### RECORD EXCERPTS

## start

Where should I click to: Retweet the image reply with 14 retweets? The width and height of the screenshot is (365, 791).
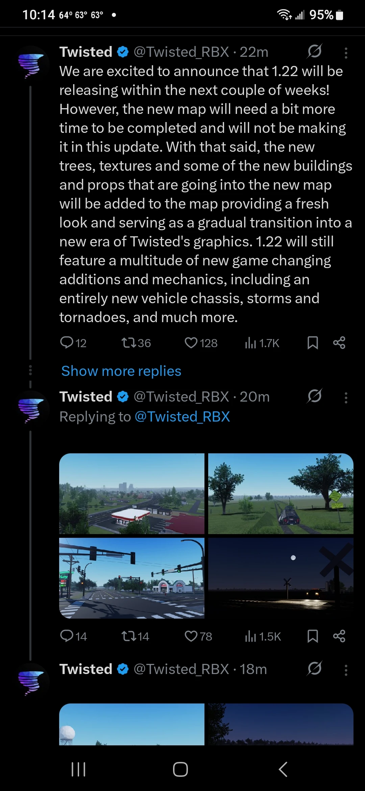pyautogui.click(x=129, y=636)
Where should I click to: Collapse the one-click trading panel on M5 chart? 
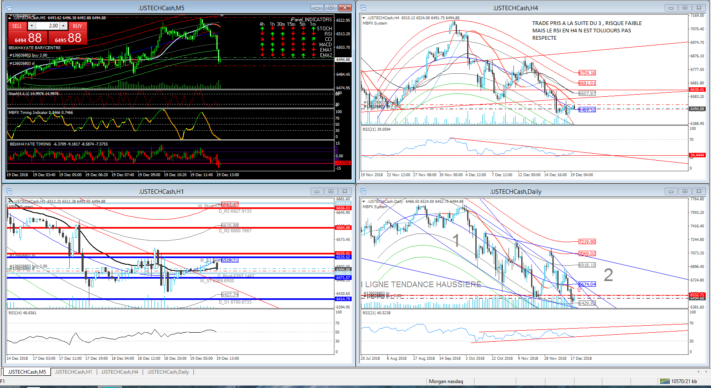tap(11, 18)
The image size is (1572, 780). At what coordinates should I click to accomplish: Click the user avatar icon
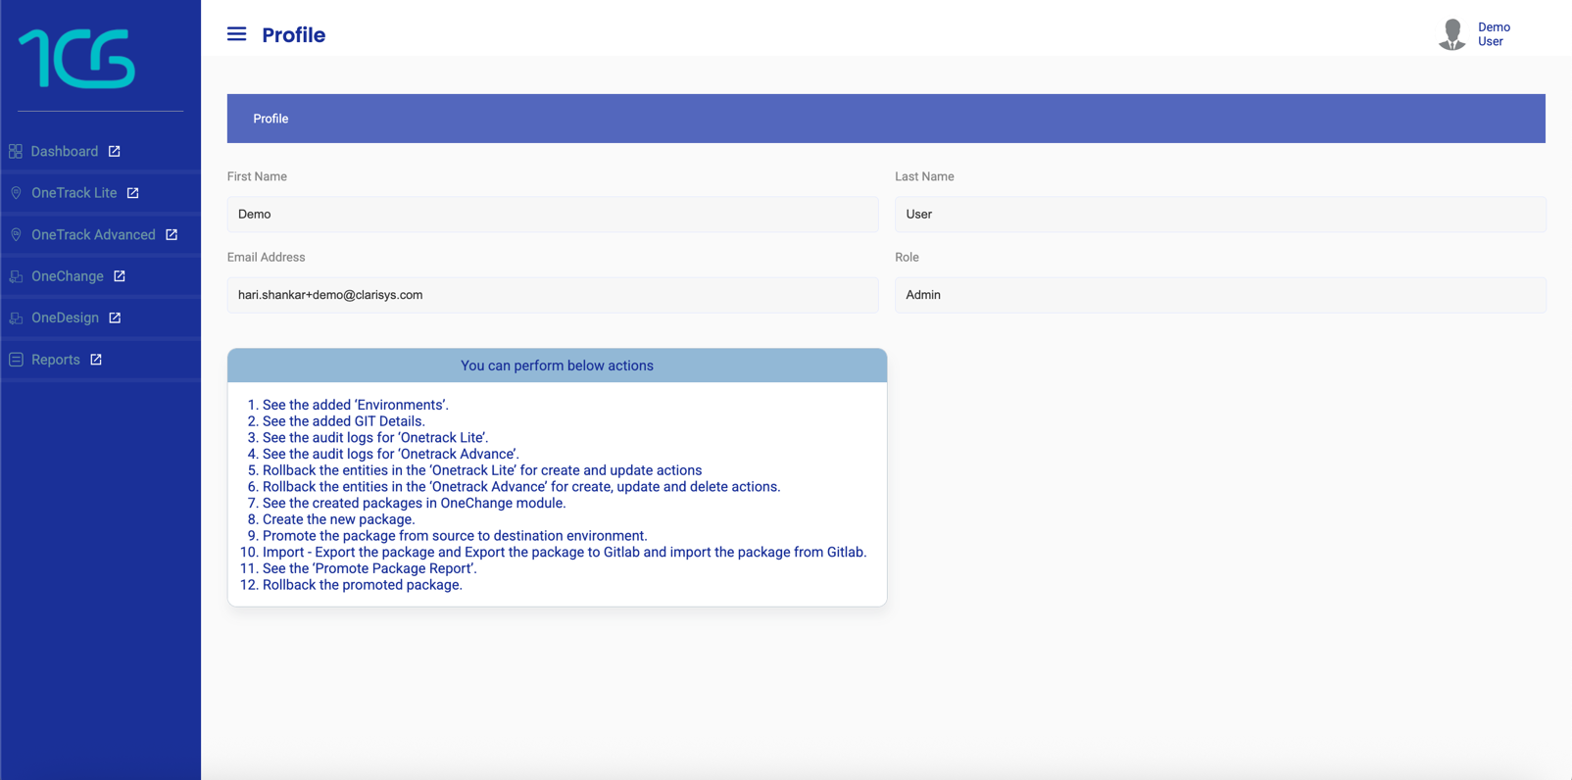click(x=1451, y=34)
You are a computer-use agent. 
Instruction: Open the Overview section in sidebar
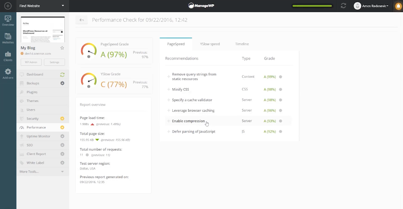tap(8, 21)
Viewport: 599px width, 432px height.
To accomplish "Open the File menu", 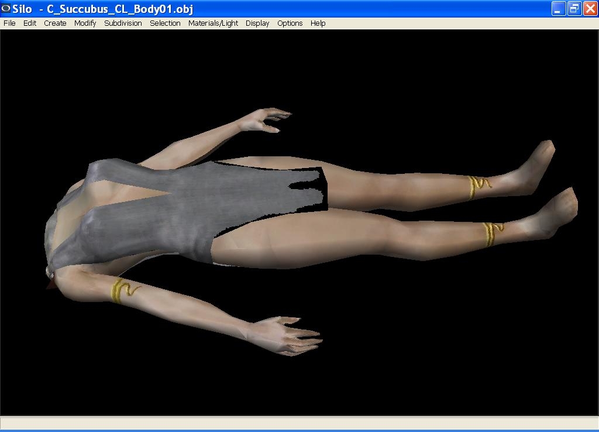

## end

Please reproduce the data above word for word, leaving out the pictures.

Where should I click to: Retweet the image reply with 14 retweets? The width and height of the screenshot is (365, 791).
pyautogui.click(x=129, y=636)
Where should I click to: Collapse the one-click trading panel on M5 chart? 
tap(11, 18)
The image size is (1572, 780). At what coordinates should I click to accomplish: Click the user avatar icon
click(x=1451, y=34)
You are a computer-use agent. 
Instruction: Open the Overview section in sidebar
tap(8, 21)
Viewport: 599px width, 432px height.
To accomplish "Open the File menu", 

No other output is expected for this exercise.